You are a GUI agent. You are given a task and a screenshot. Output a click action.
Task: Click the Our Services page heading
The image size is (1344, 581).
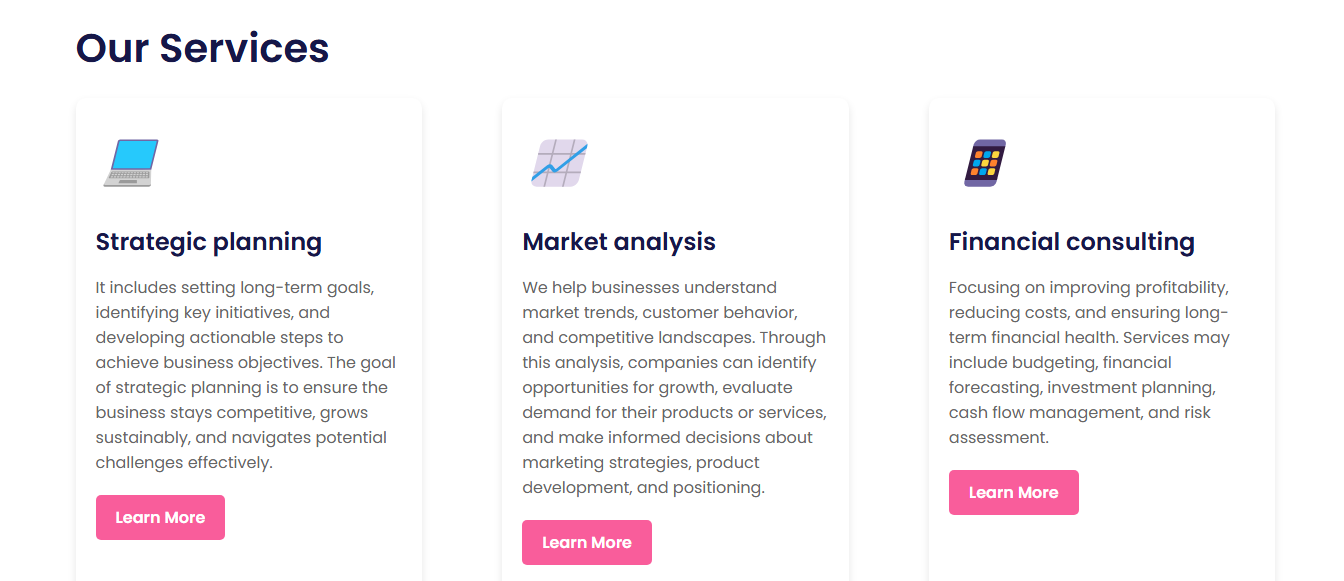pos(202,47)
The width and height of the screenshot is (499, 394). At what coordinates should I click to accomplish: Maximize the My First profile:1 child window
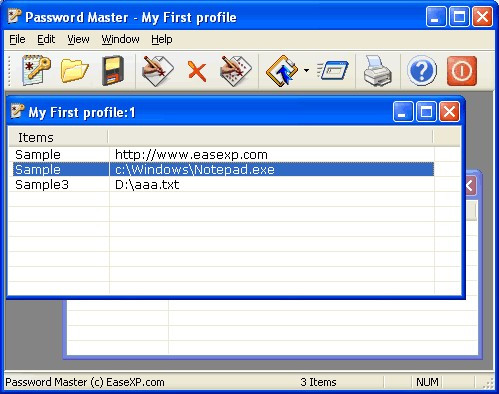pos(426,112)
****
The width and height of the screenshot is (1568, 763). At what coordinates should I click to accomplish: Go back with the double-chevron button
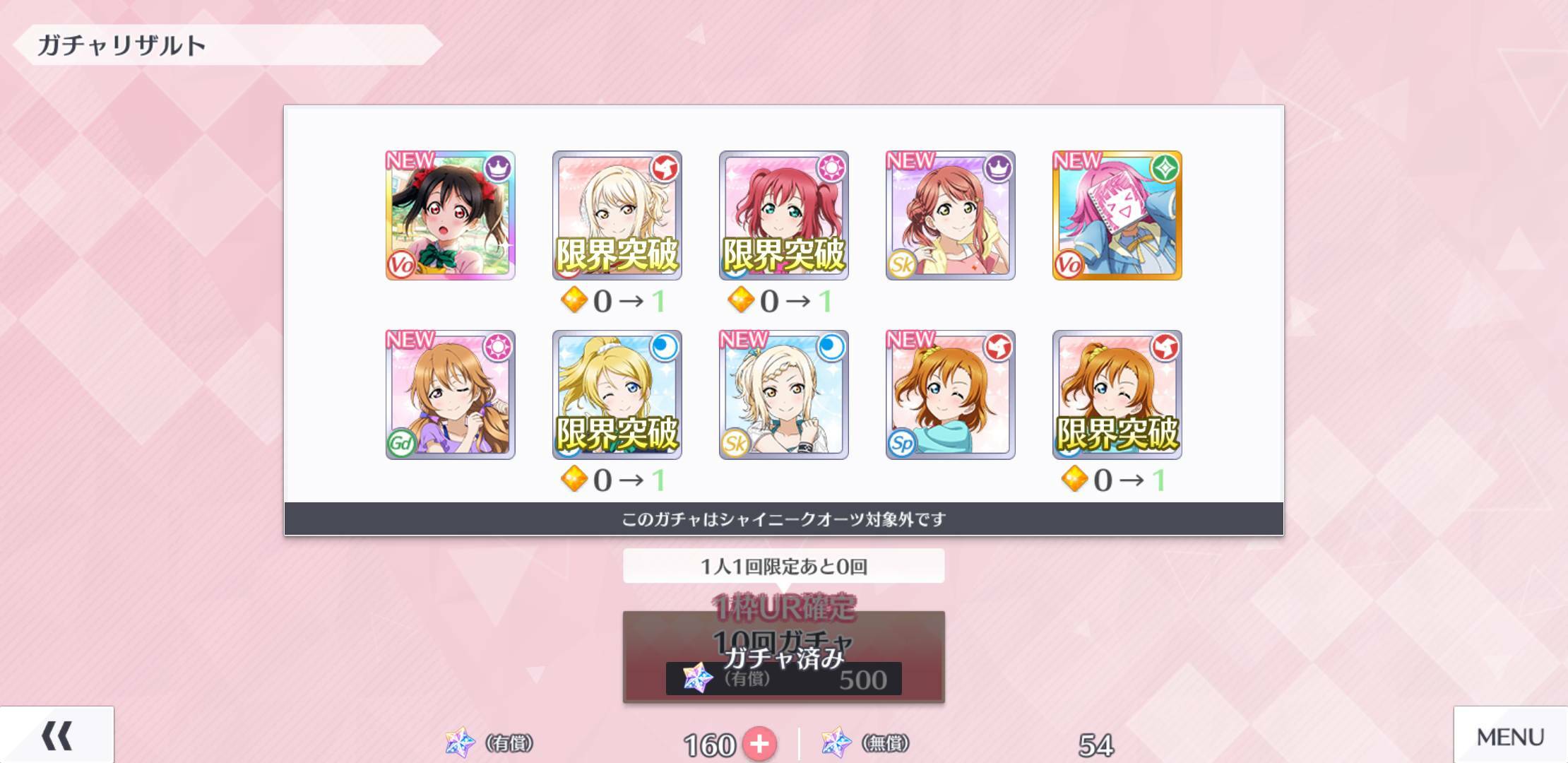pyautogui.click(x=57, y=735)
****
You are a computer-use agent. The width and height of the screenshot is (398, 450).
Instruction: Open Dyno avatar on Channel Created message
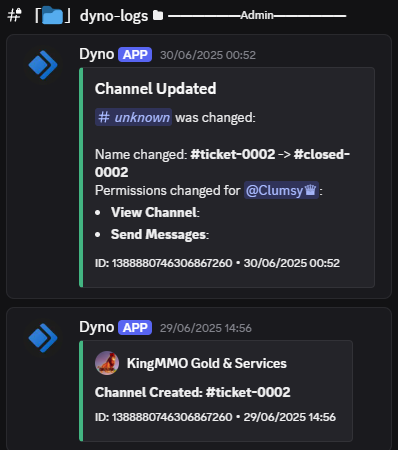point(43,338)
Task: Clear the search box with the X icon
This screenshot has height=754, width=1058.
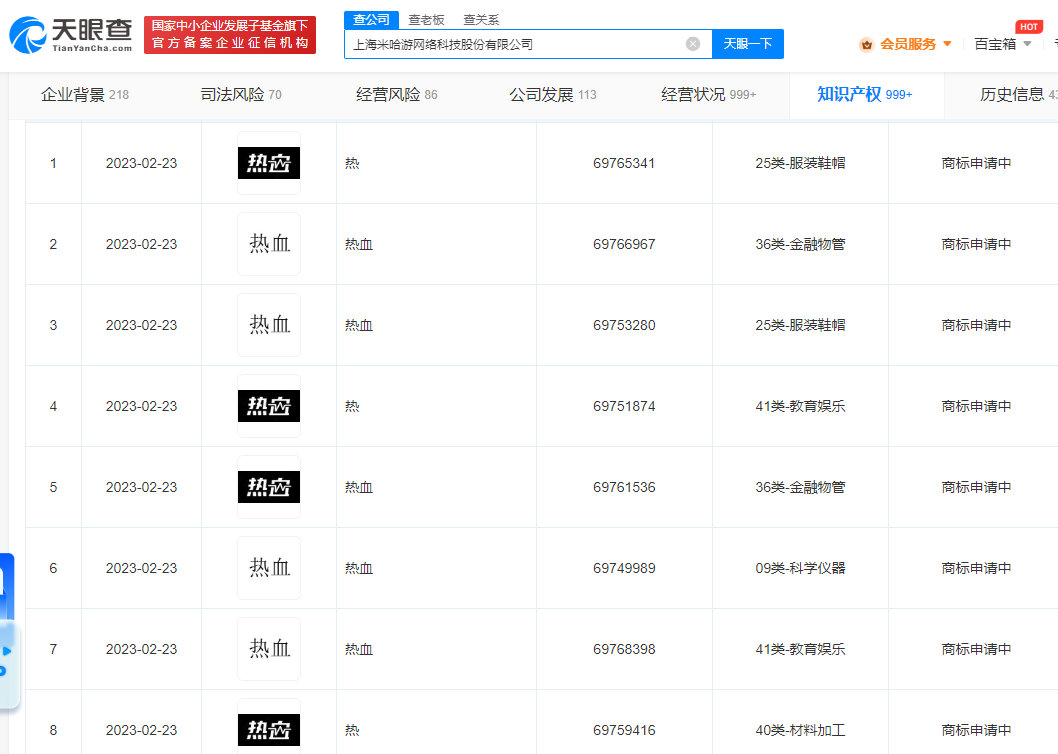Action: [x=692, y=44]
****
**WORK TO DO**. Convert the entries starting at the line that contains "You are a GUI" and ending at the line that contains "pos(426,112)" into a two-column CSV with the headers instruction and answer, one row per entry. Put each entry's text and its answer in their own quoted fields, replace line breaks with spaces, and leave the pictures out.

**SOLUTION TO THIS PROBLEM**.
instruction,answer
"You are a GUI agent. You are given a task and a screenshot. Output a click action. Task: Click the Our Services page heading The image size is (1344, 581).","pos(202,47)"
"The width and height of the screenshot is (499, 394). At what coordinates should I click to accomplish: Maximize the My First profile:1 child window","pos(426,112)"